Henderson determined that irrigated cropland values in Nebraska increased 40.6 percent from fall 2010 to autumn 2011, while non-irrigated land increased 38.3 percent.
In the same period, cropland prices in Kansas increased 15 percent for irrigated land and 20 percent for dry-land.
Financial analysts and media pundits have attributed the incredible price gains in Nebraska, along with double digit increases in the Midwest and the Northern Plains, to hedge funds, pension funds and other investors snapping up farmland in the region.
However, Henderson said the role of funds has been overstated because most land buyers are local farmers looking to expand.

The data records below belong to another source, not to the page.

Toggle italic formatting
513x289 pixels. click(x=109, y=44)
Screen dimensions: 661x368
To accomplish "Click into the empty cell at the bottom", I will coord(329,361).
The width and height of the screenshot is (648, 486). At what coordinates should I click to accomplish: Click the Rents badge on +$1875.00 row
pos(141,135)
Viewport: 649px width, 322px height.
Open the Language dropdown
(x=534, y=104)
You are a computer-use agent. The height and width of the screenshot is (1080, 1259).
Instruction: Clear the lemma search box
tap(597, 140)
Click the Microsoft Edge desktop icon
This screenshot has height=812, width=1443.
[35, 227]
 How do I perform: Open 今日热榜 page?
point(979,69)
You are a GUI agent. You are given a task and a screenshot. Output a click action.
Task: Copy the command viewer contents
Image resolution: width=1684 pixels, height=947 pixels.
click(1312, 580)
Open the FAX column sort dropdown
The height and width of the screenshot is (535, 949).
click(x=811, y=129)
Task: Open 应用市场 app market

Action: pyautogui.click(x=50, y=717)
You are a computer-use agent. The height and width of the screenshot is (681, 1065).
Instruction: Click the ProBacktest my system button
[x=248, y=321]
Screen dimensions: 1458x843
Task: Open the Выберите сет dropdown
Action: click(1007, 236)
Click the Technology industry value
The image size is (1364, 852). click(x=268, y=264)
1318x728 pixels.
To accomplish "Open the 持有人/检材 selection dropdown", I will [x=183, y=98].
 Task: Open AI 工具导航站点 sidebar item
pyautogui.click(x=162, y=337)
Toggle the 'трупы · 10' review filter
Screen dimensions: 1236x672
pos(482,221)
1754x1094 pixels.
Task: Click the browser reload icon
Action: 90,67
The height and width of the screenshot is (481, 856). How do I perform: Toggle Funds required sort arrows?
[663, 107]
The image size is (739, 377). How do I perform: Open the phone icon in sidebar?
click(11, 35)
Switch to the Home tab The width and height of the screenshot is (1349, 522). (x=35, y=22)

“Where they have irrigated land, where they produce corn, that’s where we’re seeing huge gains in profitability,” he said. “That (profitability) is quickly being turned over … and the farmers are coming out and buying land.”
However, he said outside investors are part of the story because there are multiple bidders whenever land comes up for sale in Nebraska.
“In the case of the Midwest, I think the funds are looking to buy land, but they just haven’t been able to pull the trigger.”
Henderson said farmers and spec-u lators are pursuing farmland because of record low interest rates and poor returns from conventional investments in the money markets.
“With CD (certificate of deposit) rates exceptionally low and returns to agricultural production exceptionally high, more people are drawn to looking to agriculture as an investment opportunity,” he said.